ENTRIES SUPPLIED
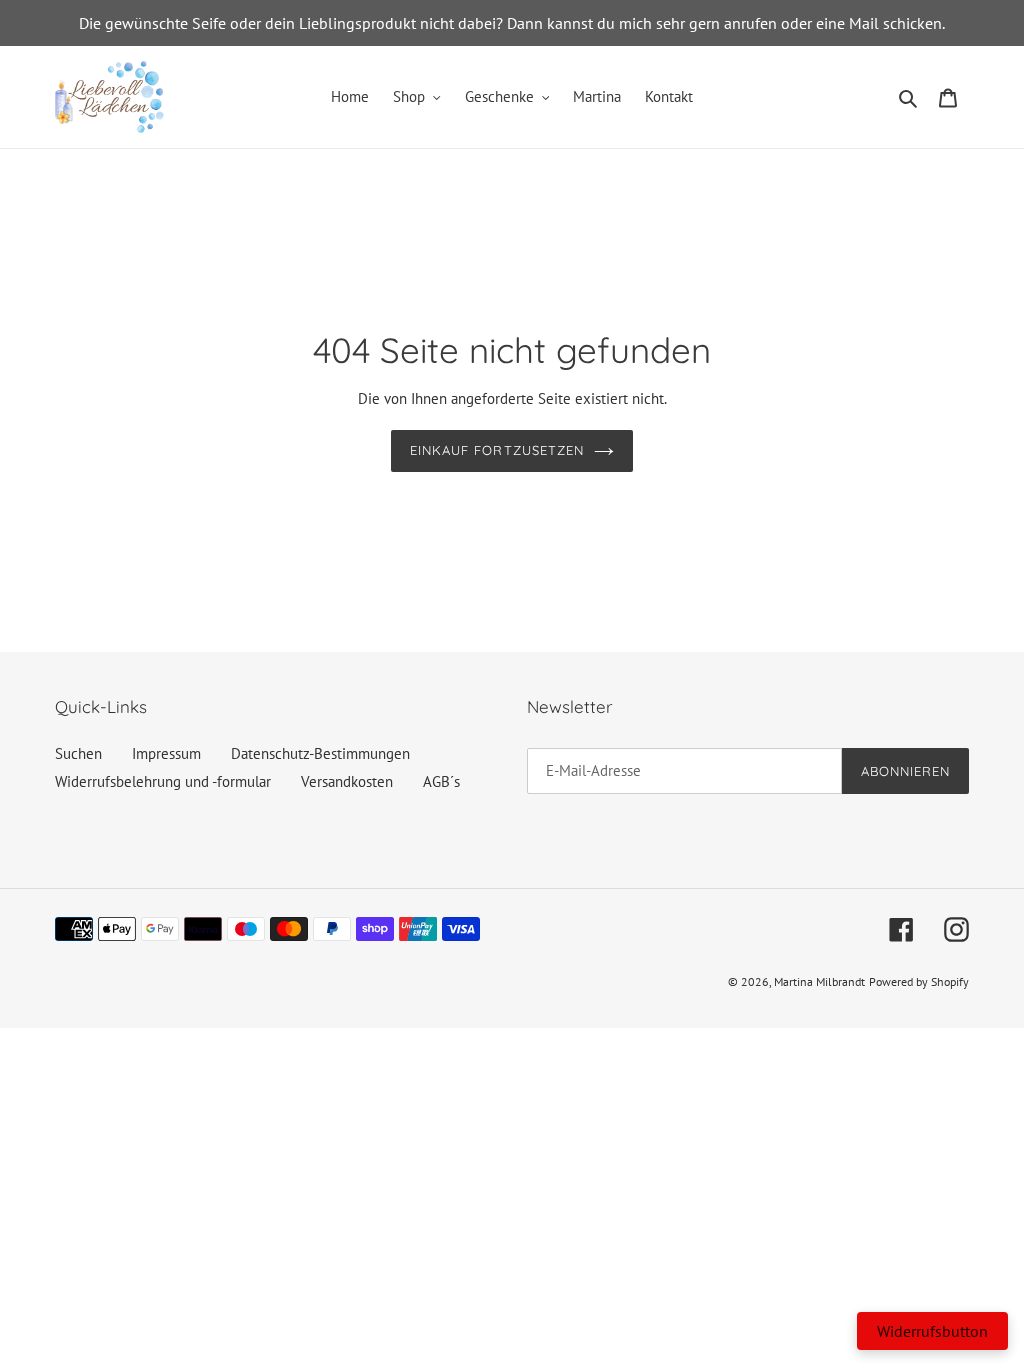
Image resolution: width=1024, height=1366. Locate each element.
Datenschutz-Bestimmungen (320, 753)
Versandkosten (347, 781)
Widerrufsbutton (932, 1331)
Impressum (166, 753)
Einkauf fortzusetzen (497, 450)
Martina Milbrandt (819, 981)
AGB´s (441, 781)
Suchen (78, 753)
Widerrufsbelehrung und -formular (163, 781)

TASK DIRECTIONS
Beginning at the line that contains "Widerrufsbutton (932, 1331)", retype each line of the listing up to and including the last one, exactly as it stands, and nothing else.

RESPONSE
Widerrufsbutton (932, 1331)
Impressum (166, 753)
Einkauf fortzusetzen (497, 450)
Martina Milbrandt (819, 981)
AGB´s (441, 781)
Suchen (78, 753)
Widerrufsbelehrung und -formular (163, 781)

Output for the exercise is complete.